Ihre Zeit ist vorbei. Und ich hoffe, dass Recy Taylor starb, wissend, dass ihre Wahrheit, wie jene von so vielen anderen Frauen, die in diesen Jahren gequält wurden und es bis heute werden, weitergetragen wird. Diese Wahrheit war in Rosa Parks’ Herz fast elf Jahre später, als sie, die Rassentrennung ignorierend, sich entschied, in Montgomery auf ihrem Platz im Bus sitzen zu bleiben. Diese Wahrheit ist in jeder Frau hier, die sich entscheidet, „MeToo“zu sagen. Und sie ist in jedem Mann, der sich entscheidet zuzuhören.

Im Verlauf meiner Karriere, ob im Fernsehen oder Film, habe ich immer versucht, etwas darüber zu sagen, wie sich Männer und Frauen wirklich verhalten. Zu sagen, wie wir Scham erleben, wie wir lieben, wie wir zürnen und versagen, uns zurückziehen oder durchhalten. Ich habe Menschen interviewt und porträtiert, die einige der schlimmsten Dinge überstanden haben, die das Leben einem antun kann, und die trotzdem auch in den dunkelsten Nächten die Hoffnung auf einen helleren Morgen nicht aufgaben.

Und ich möchte, dass alle Mädchen, die jetzt zusehen, wissen, dass ein neuer Tag am Horizont steht.

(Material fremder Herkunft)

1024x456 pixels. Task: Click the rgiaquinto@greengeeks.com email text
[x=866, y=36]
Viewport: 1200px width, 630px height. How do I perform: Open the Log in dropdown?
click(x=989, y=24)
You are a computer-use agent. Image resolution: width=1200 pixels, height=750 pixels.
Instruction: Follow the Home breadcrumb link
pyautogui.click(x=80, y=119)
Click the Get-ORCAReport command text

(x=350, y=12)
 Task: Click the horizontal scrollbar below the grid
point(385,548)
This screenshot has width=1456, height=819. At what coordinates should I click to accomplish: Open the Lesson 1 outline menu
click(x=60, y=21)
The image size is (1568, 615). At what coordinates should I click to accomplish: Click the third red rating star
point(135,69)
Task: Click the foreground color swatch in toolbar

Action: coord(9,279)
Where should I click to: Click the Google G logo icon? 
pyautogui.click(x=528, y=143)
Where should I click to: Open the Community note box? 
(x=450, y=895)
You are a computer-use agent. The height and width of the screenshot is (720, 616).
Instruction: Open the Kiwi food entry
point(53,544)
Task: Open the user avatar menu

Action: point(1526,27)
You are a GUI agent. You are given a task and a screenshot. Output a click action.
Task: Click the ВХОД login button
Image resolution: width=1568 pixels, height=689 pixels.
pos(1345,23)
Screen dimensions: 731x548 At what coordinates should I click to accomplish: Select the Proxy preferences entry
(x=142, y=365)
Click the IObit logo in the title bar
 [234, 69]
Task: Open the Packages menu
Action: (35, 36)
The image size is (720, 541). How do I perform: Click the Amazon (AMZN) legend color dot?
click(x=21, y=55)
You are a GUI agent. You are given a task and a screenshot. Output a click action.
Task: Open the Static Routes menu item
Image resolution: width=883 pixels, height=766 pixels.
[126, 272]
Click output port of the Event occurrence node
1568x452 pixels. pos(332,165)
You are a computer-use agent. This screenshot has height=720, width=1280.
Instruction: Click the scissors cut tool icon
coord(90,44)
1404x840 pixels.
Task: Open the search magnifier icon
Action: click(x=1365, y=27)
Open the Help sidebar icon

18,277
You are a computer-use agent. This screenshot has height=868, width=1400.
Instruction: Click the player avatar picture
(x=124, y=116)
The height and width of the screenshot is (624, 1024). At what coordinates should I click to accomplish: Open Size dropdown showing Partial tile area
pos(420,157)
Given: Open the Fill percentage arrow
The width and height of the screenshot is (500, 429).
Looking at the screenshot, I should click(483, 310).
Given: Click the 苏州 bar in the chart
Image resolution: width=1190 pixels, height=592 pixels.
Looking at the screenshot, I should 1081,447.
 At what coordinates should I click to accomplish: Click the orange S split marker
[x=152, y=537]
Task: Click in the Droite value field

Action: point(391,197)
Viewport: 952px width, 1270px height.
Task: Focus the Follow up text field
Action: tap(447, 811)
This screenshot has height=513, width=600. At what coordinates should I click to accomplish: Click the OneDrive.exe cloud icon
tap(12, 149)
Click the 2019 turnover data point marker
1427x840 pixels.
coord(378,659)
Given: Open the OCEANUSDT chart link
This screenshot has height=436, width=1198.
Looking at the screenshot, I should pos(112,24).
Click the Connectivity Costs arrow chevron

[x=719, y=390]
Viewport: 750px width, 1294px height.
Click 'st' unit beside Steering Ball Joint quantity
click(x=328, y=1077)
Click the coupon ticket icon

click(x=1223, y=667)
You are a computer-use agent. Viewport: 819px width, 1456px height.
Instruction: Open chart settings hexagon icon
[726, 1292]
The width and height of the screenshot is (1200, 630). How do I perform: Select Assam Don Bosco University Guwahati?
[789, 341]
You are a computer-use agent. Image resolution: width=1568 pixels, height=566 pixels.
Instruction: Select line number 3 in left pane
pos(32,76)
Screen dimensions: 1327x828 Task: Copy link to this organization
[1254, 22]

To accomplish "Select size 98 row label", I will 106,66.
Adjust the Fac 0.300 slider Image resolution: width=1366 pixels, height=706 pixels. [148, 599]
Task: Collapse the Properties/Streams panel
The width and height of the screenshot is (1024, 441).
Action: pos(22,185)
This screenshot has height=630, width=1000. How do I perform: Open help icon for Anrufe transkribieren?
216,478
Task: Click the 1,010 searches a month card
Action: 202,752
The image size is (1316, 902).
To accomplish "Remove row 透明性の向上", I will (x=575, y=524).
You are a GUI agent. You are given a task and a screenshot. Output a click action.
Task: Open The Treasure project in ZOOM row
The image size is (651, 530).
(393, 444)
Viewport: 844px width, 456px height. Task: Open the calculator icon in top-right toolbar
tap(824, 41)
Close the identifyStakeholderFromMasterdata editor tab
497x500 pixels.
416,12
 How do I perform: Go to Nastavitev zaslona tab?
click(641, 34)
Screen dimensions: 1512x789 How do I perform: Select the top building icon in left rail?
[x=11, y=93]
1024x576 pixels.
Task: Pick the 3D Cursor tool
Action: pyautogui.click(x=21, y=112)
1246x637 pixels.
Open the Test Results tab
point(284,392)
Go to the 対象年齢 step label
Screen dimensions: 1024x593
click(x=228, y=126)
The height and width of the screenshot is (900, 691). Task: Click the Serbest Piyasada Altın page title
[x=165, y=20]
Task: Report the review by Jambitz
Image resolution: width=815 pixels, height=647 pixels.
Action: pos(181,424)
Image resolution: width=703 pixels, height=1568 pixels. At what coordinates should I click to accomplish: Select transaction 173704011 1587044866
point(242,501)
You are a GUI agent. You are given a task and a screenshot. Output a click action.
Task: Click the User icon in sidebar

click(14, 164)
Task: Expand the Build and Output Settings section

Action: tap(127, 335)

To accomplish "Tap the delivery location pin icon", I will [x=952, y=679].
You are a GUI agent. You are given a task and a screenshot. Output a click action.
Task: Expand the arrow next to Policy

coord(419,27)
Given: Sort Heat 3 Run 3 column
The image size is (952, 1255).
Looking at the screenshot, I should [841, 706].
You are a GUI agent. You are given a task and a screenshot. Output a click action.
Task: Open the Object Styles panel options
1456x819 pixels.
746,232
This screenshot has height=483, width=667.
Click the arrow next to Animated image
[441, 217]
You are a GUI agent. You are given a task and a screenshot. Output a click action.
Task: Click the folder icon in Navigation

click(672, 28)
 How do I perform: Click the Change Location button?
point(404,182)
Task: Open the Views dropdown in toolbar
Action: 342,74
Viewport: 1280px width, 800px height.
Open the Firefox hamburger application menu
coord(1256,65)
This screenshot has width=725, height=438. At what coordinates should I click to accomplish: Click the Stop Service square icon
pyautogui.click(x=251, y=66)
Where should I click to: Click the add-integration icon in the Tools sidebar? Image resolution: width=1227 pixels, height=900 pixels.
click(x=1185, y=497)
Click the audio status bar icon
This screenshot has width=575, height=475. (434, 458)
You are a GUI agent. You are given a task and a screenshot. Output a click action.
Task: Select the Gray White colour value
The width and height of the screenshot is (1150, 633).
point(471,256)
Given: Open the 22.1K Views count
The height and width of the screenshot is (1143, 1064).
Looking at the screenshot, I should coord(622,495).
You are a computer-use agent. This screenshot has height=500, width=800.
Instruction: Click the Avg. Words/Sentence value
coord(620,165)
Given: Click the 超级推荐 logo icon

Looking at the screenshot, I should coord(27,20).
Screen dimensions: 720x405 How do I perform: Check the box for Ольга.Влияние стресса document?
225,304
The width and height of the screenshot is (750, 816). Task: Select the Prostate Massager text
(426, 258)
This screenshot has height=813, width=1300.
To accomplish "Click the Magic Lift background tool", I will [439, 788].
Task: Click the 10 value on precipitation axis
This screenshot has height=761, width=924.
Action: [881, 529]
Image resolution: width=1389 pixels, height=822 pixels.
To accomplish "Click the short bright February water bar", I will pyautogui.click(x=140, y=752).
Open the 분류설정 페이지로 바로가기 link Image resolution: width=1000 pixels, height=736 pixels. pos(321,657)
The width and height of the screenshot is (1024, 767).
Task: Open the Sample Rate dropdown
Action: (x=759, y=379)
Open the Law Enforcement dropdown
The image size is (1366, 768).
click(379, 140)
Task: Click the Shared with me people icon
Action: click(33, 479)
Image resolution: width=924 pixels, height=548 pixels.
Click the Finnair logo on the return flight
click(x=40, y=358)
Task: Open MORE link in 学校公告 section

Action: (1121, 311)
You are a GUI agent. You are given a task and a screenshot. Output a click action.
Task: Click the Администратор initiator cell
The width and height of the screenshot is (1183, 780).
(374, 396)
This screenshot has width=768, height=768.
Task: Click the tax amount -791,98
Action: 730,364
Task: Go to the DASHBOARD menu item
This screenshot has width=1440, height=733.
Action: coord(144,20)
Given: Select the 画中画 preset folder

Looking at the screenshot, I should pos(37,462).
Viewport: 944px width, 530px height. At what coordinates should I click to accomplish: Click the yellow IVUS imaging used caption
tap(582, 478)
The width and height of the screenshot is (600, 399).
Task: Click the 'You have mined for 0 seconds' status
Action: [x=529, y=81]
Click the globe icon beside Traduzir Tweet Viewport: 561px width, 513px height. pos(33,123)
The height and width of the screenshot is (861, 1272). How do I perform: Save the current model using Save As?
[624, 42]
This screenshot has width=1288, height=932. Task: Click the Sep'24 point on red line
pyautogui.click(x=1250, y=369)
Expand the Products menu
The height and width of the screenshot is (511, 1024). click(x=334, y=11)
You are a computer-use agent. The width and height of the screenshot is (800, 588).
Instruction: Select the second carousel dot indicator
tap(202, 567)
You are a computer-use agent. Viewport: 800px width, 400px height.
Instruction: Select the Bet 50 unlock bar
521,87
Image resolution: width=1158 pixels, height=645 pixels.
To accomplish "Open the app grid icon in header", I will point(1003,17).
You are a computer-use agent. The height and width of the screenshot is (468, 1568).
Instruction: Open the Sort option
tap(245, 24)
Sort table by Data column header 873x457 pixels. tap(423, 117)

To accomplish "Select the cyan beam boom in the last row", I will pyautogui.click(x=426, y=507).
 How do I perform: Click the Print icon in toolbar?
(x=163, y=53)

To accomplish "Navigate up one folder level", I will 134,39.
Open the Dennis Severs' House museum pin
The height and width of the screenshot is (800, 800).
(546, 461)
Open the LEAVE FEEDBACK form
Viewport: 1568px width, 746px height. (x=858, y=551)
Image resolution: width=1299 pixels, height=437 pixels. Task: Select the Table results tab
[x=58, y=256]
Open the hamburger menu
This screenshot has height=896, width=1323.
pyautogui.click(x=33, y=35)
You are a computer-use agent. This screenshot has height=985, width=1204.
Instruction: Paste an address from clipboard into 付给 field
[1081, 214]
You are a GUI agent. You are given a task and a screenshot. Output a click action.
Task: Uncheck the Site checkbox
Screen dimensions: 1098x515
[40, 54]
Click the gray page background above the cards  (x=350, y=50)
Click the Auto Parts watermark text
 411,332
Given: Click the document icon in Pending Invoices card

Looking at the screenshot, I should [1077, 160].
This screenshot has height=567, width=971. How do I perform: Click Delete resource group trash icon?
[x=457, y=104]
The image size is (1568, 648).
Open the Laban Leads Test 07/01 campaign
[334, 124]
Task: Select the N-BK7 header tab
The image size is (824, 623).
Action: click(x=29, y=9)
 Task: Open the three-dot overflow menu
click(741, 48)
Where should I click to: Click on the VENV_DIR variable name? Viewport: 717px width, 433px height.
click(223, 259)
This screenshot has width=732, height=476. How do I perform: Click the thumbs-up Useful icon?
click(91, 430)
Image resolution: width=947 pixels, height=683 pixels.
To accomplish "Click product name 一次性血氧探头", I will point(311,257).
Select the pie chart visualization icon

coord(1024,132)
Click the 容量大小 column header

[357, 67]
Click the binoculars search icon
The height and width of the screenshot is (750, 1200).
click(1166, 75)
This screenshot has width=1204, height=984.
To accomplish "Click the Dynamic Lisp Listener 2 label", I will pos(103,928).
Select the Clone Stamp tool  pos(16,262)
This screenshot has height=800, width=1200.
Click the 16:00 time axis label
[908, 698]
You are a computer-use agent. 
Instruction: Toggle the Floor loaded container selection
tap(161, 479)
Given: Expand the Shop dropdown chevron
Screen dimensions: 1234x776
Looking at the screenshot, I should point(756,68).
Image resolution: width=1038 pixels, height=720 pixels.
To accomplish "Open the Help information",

Wenn dieser neue Tag endlich dämmert, wird es wegen all der großartigen Frauen sein, von denen viele heute Nacht hier in diesem Raum sind, wie auch von einigen großartigen Männern, die hart dafür kämpfen, dass sie die Anführerinnen und Anführer werden, die uns in eine Zeit führen, in der niemand mehr „MeToo“ sagen muss.